What to do » Rewrite the items below so that every "Where should I click to" becomes "Where do I click to", with nothing else altered.

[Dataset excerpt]
>>
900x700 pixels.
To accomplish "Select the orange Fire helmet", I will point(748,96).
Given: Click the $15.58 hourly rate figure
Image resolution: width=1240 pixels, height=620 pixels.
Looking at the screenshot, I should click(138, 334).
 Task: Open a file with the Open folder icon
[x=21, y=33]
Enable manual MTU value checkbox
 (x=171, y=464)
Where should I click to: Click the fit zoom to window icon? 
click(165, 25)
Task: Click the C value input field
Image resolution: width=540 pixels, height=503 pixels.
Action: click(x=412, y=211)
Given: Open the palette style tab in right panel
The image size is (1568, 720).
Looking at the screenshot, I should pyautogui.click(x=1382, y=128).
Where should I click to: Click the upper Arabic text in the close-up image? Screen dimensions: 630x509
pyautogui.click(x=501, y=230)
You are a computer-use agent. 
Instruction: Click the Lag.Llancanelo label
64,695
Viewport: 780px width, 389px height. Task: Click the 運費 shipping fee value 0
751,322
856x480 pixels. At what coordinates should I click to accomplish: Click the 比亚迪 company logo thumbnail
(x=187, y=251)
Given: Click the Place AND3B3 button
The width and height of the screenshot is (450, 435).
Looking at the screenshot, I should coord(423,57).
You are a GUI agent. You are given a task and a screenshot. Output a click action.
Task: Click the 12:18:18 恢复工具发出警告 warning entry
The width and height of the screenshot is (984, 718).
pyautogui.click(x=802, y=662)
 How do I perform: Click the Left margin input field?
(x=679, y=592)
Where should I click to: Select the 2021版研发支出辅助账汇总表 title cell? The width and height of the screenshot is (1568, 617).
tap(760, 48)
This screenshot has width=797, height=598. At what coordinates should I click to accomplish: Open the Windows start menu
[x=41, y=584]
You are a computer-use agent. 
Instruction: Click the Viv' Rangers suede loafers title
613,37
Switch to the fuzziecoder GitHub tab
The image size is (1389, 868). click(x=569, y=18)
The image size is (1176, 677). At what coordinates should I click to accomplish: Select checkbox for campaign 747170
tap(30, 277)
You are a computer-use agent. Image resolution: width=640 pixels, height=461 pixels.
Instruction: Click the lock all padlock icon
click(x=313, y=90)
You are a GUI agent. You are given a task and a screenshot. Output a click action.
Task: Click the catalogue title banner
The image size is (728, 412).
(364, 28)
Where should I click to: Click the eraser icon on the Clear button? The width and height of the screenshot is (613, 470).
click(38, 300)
<<
Final result »
900x700 pixels.
To accomplish "Select the orange Fire helmet", I will point(748,96).
Given: Click the $15.58 hourly rate figure
Image resolution: width=1240 pixels, height=620 pixels.
Looking at the screenshot, I should click(138, 334).
 Task: Open a file with the Open folder icon
[x=21, y=33]
Enable manual MTU value checkbox
 (x=171, y=464)
Where do I click to: Click the fit zoom to window icon? 
click(165, 25)
Task: Click the C value input field
Image resolution: width=540 pixels, height=503 pixels.
Action: click(x=412, y=211)
Given: Open the palette style tab in right panel
The image size is (1568, 720).
Looking at the screenshot, I should pyautogui.click(x=1382, y=128).
Where do I click to: Click the upper Arabic text in the close-up image? Screen dimensions: 630x509
pyautogui.click(x=501, y=230)
You are a computer-use agent. 
Instruction: Click the Lag.Llancanelo label
64,695
Viewport: 780px width, 389px height. Task: Click the 運費 shipping fee value 0
751,322
856x480 pixels. At what coordinates should I click to accomplish: Click the 比亚迪 company logo thumbnail
(x=187, y=251)
Given: Click the Place AND3B3 button
The width and height of the screenshot is (450, 435).
Looking at the screenshot, I should coord(423,57).
You are a GUI agent. You are given a task and a screenshot. Output a click action.
Task: Click the 12:18:18 恢复工具发出警告 warning entry
The width and height of the screenshot is (984, 718).
pyautogui.click(x=802, y=662)
 How do I perform: Click the Left margin input field?
(x=679, y=592)
Where do I click to: Select the 2021版研发支出辅助账汇总表 title cell? The width and height of the screenshot is (1568, 617).
tap(760, 48)
This screenshot has width=797, height=598. At what coordinates should I click to accomplish: Open the Windows start menu
[x=41, y=584]
You are a computer-use agent. 
Instruction: Click the Viv' Rangers suede loafers title
613,37
Switch to the fuzziecoder GitHub tab
The image size is (1389, 868). click(x=569, y=18)
The image size is (1176, 677). At what coordinates should I click to accomplish: Select checkbox for campaign 747170
tap(30, 277)
You are a computer-use agent. Image resolution: width=640 pixels, height=461 pixels.
Instruction: Click the lock all padlock icon
click(x=313, y=90)
You are a GUI agent. You are given a task and a screenshot. Output a click action.
Task: Click the catalogue title banner
The image size is (728, 412).
(364, 28)
Where do I click to: Click the eraser icon on the Clear button? The width and height of the screenshot is (613, 470).
click(38, 300)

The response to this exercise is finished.